▸ **TASK OBJECTIVE**: An answer that reproduces all the entries exactly is what is needed.

--------------------------------------------------

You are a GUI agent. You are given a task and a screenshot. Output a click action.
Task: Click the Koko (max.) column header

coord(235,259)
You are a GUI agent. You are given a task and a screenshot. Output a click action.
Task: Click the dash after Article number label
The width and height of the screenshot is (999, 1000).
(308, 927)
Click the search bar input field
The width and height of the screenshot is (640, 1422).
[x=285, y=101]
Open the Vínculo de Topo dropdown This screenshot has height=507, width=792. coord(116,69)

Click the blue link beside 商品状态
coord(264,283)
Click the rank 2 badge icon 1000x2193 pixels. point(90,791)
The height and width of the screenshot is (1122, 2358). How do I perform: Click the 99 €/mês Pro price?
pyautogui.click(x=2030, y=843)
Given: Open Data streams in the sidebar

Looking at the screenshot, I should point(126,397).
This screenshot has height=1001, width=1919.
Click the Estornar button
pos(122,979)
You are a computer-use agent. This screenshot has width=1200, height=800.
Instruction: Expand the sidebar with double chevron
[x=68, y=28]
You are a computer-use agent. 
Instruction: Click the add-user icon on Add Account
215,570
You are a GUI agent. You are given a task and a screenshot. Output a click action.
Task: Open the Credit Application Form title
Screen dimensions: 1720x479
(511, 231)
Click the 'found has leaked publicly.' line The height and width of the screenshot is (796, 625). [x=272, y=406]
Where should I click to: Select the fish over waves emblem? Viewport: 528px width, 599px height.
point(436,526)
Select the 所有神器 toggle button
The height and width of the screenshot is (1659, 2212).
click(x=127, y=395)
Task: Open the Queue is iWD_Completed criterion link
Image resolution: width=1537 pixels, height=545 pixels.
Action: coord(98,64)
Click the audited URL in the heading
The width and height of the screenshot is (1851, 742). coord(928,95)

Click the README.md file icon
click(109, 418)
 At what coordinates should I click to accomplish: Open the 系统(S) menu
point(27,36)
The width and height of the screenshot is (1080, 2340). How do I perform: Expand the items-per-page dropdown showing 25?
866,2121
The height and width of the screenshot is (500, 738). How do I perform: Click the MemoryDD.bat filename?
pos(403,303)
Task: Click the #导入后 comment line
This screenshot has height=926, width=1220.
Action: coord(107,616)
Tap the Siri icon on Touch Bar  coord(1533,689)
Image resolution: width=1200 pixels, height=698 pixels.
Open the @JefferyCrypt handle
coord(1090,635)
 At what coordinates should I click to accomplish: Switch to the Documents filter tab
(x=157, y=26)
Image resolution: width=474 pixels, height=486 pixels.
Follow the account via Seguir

--------------------------------------------------

▸ **RESULT OF THE TASK**:
You are a GUI agent. You are given a task and a screenshot. Output a click action.
Task: Click the Koko (max.) column header

coord(235,259)
You are a GUI agent. You are given a task and a screenshot. Output a click action.
Task: Click the dash after Article number label
The width and height of the screenshot is (999, 1000).
(308, 927)
Click the search bar input field
The width and height of the screenshot is (640, 1422).
[x=285, y=101]
Open the Vínculo de Topo dropdown This screenshot has height=507, width=792. coord(116,69)

Click the blue link beside 商品状态
coord(264,283)
Click the rank 2 badge icon 1000x2193 pixels. point(90,791)
The height and width of the screenshot is (1122, 2358). How do I perform: Click the 99 €/mês Pro price?
pyautogui.click(x=2030, y=843)
Given: Open Data streams in the sidebar

Looking at the screenshot, I should point(126,397).
This screenshot has height=1001, width=1919.
Click the Estornar button
pos(122,979)
You are a computer-use agent. This screenshot has width=1200, height=800.
Instruction: Expand the sidebar with double chevron
[x=68, y=28]
You are a computer-use agent. 
Instruction: Click the add-user icon on Add Account
215,570
You are a GUI agent. You are given a task and a screenshot. Output a click action.
Task: Open the Credit Application Form title
Screen dimensions: 1720x479
(511, 231)
Click the 'found has leaked publicly.' line The height and width of the screenshot is (796, 625). [x=272, y=406]
Where should I click to: Select the fish over waves emblem? Viewport: 528px width, 599px height.
point(436,526)
Select the 所有神器 toggle button
The height and width of the screenshot is (1659, 2212).
click(x=127, y=395)
Task: Open the Queue is iWD_Completed criterion link
Image resolution: width=1537 pixels, height=545 pixels.
Action: coord(98,64)
Click the audited URL in the heading
The width and height of the screenshot is (1851, 742). coord(928,95)

Click the README.md file icon
click(109, 418)
 At what coordinates should I click to accomplish: Open the 系统(S) menu
point(27,36)
The width and height of the screenshot is (1080, 2340). How do I perform: Expand the items-per-page dropdown showing 25?
866,2121
The height and width of the screenshot is (500, 738). How do I perform: Click the MemoryDD.bat filename?
pos(403,303)
Task: Click the #导入后 comment line
This screenshot has height=926, width=1220.
Action: coord(107,616)
Tap the Siri icon on Touch Bar  coord(1533,689)
Image resolution: width=1200 pixels, height=698 pixels.
Open the @JefferyCrypt handle
coord(1090,635)
 At what coordinates should I click to accomplish: Switch to the Documents filter tab
(x=157, y=26)
Image resolution: width=474 pixels, height=486 pixels.
Follow the account via Seguir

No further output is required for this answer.